*Motto des ersten Bundeskongresses der Arbeitslosen 1982 in Frankfurt a.M.
Jede*r kennt sie und dennoch ist sie gleichzeitig recht unbekannt: Die Erwerbslosen- und Armutsbewegung.
Wie kann das sein, zumal es sich hier um eine soziale Bewegung handelt, die in ihrer Themenvielfalt und in ihrer Kreativität kaum zu übertreffen ist?
Eine abschließende Antwort werden wir in diesem Blogbeitrag wohl nicht finden, aber wir haben die Möglichkeit das Bewusstsein für diese bekannte unbekannte Bewegung zu schärfen.
Worum handelt es sich also?
Das übergeordnete Thema der Bewegung lässt sich mit „arbeitslos – nicht wehrlos“* gut beschreiben. Durch ein breites Themenspektrum von Sozialhilfe und den Verschärfungen durch die Änderung zu Hartz IV im Jahr 2005 über 1-Euro-Jobs, Existenzgeld, bedingungslosem Grundeinkommen und Zwangsarbeit in unserer Gesellschaft bis hin zu Themen wie der 35-Stundenwoche, Mietenpolitik und Gentrifizierung wird gezeigt, dass am Ende alle und nicht nur Arbeitslose von diesen Themen betroffen sind.

Datensatzauszüge –
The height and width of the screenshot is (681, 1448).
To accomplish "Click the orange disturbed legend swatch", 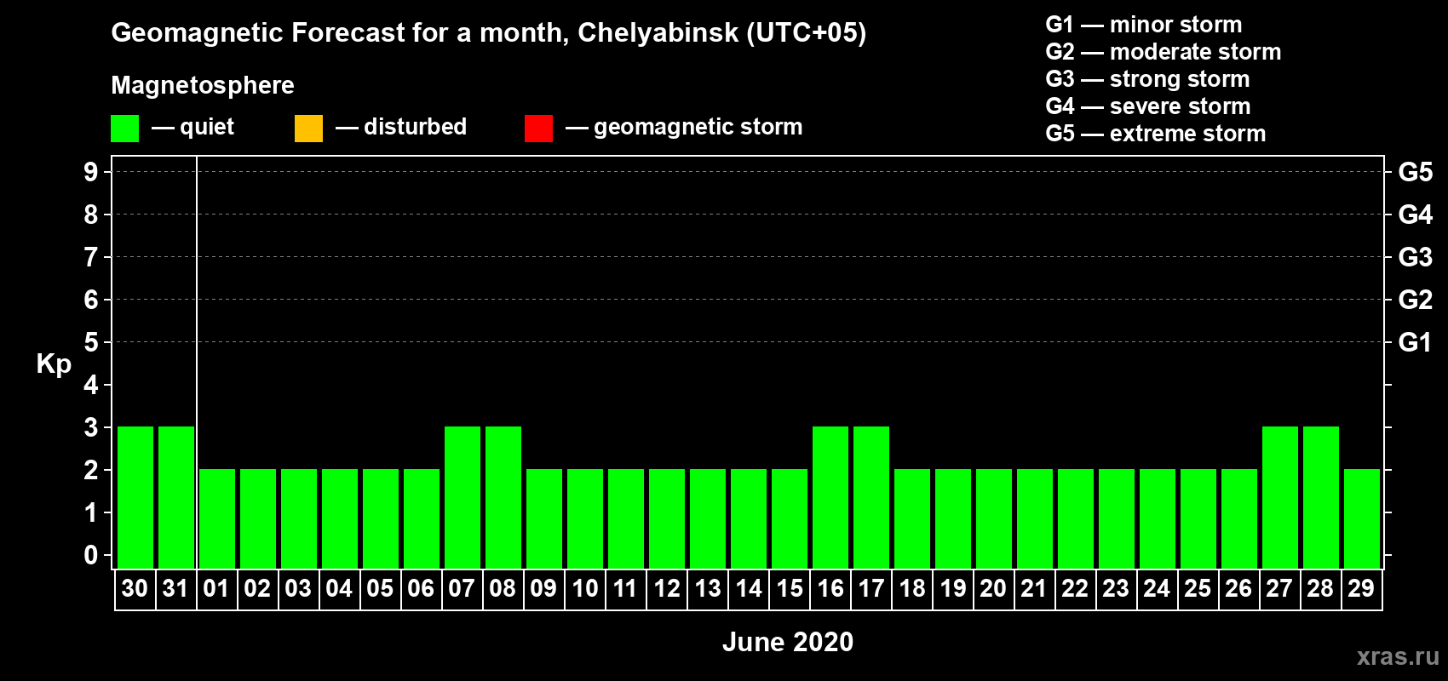I will tap(308, 129).
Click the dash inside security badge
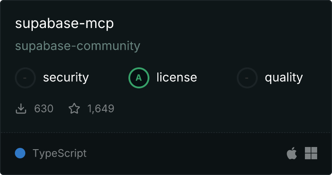 pos(25,78)
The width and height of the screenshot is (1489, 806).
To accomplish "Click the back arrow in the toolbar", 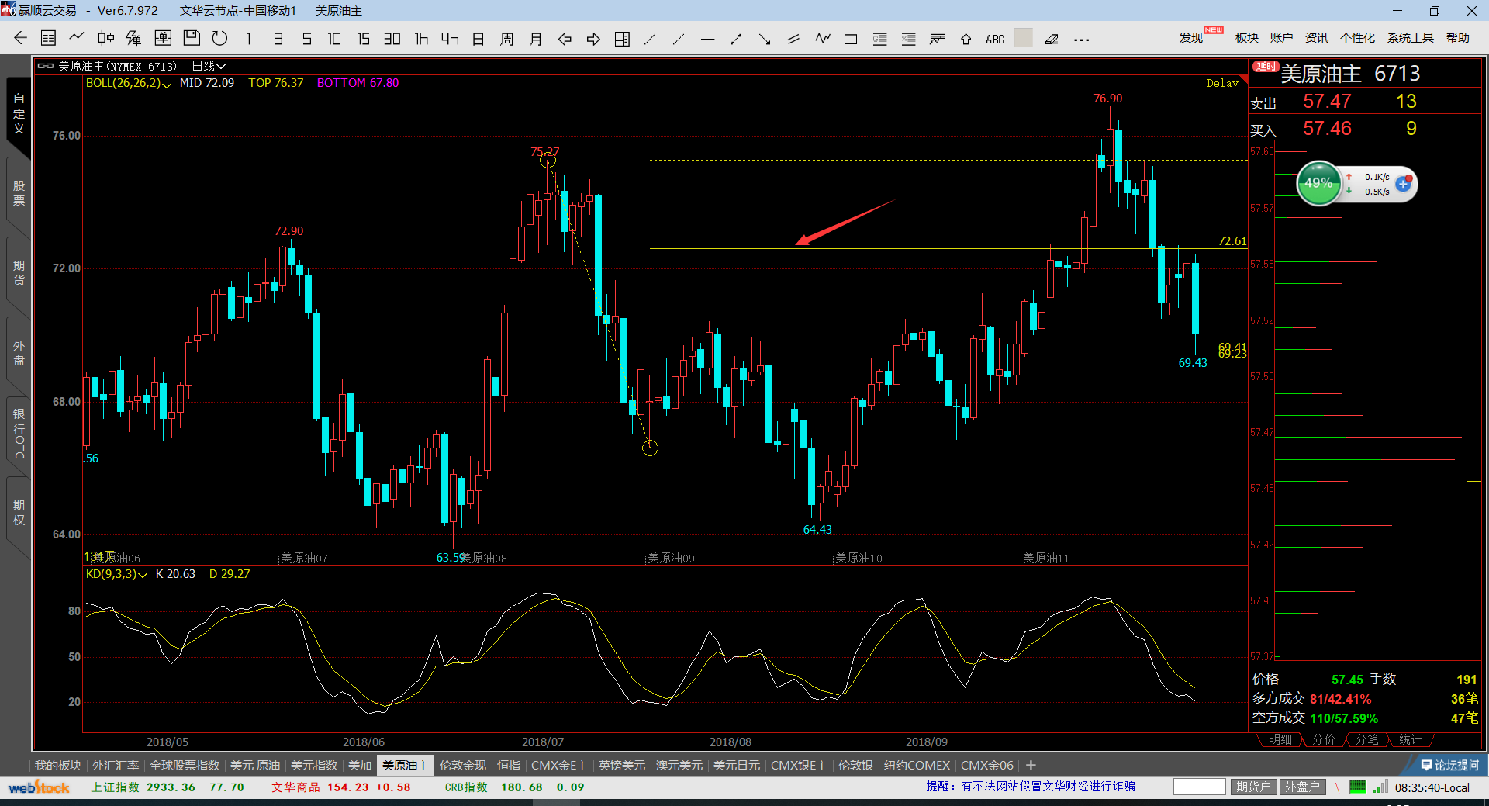I will click(20, 39).
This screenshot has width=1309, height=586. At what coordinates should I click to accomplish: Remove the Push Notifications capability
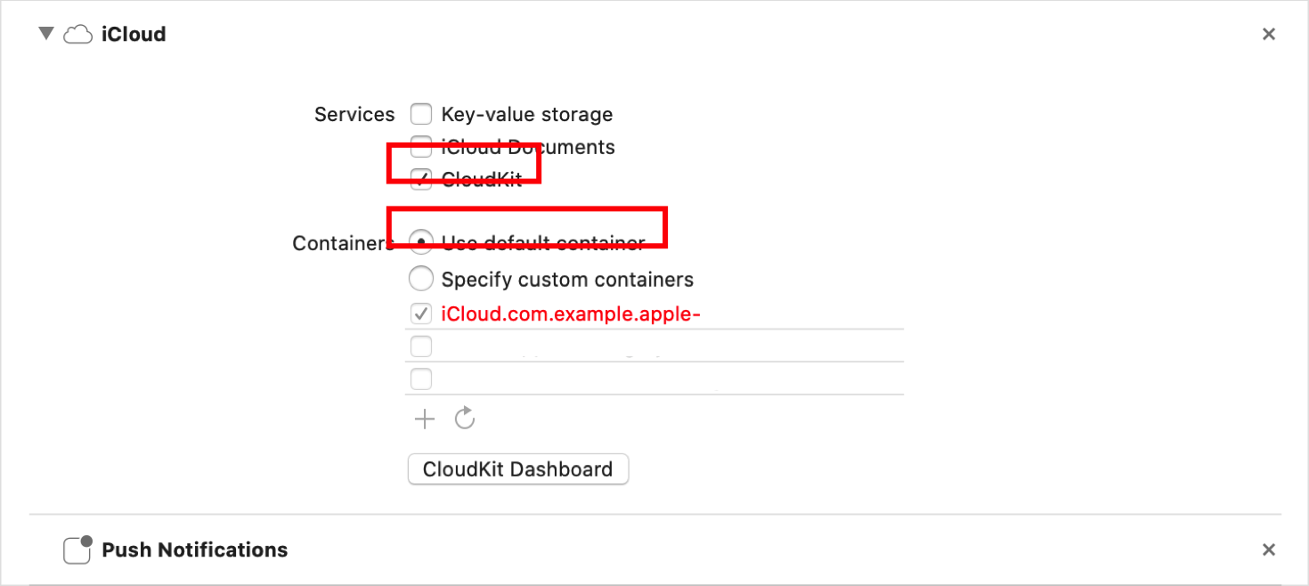coord(1269,549)
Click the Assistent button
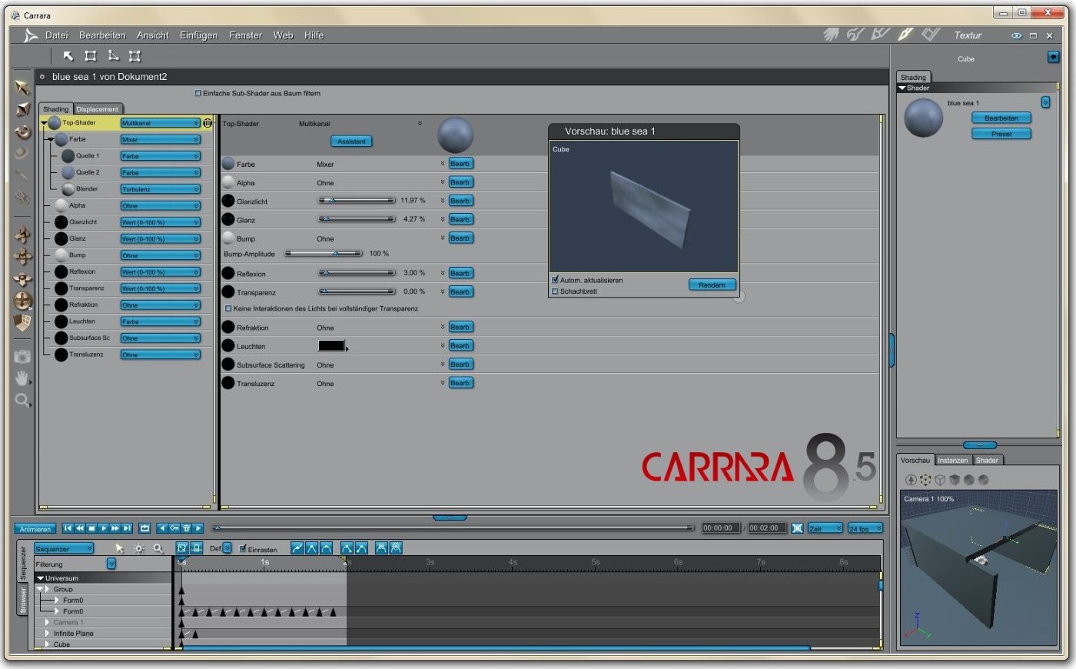 pos(351,141)
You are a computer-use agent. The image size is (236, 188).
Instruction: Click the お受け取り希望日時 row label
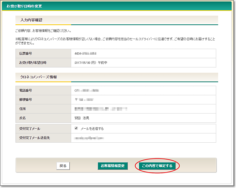(33, 63)
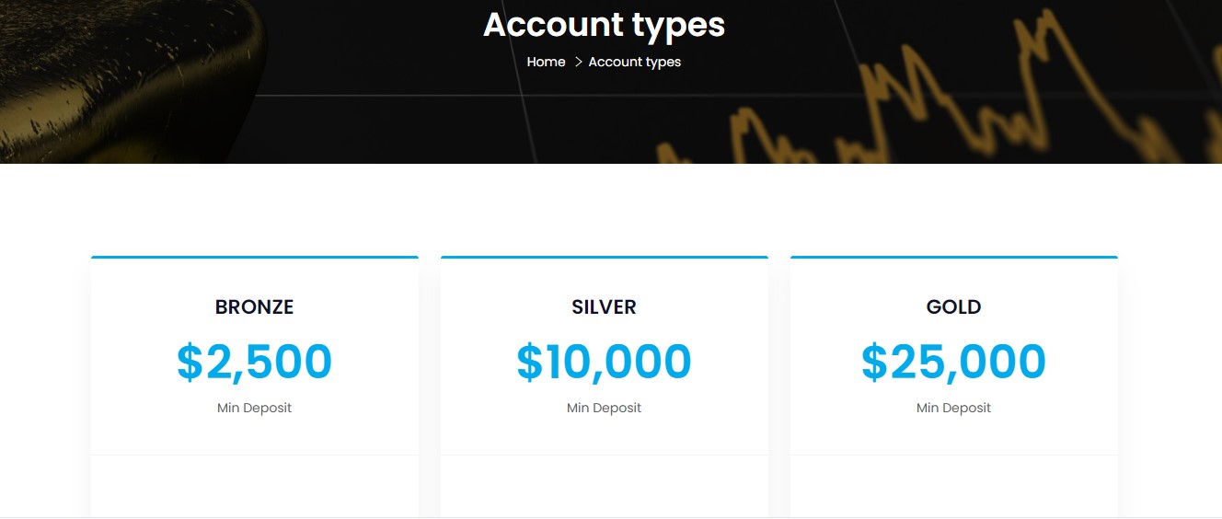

Zielsetzung –
Schreib den Text über die Erwerbslosen- und Armutsbewegung nach seinem letzten Satz weiter.

Antwort –
Dabei verstehen es die Akteur*innen, sich selbstbewusst und kreativ auszudrücken. Mit Namen wie „Gruppe Blauer Montag“, „die Überflüssigen“ oder „Müßiggangster: die glücklichen Arbeitslosen“, Zeitschriften und Ratgebern wie „Auszeit“, „der Drückeberger“, „Notgroschen“ und „der Stachel“ thematisieren sie ernste Themen ironisch bis humorvoll und versuchen sich von ihrer Situation nicht unterkriegen zu lassen und sich gegen die bestehenden gesellschaftlichen Verhältnisse zu wehren. Ein großes Augenmerk liegt dabei immer darauf Betroffenen durch Beratung und Vernetzung zu helfen und dabei Strukturen der Selbsthilfe und Interessenvertretung aufzubauen. Es werden lokale und überregionale Kampagnen gestartet, Kongresse abgehalten und Demonstrationen organisiert. Das Frankfurter Arbeitslosenzentrum sowie viele kleinere lokale Arbeitslosenzentren und Stadtteilläden auch in zahlreichen anderen Städten bieten hierbei Anlaufstellen für Hilfesuchende und die, die sich aktiv in die Bewegung einbringen wollen.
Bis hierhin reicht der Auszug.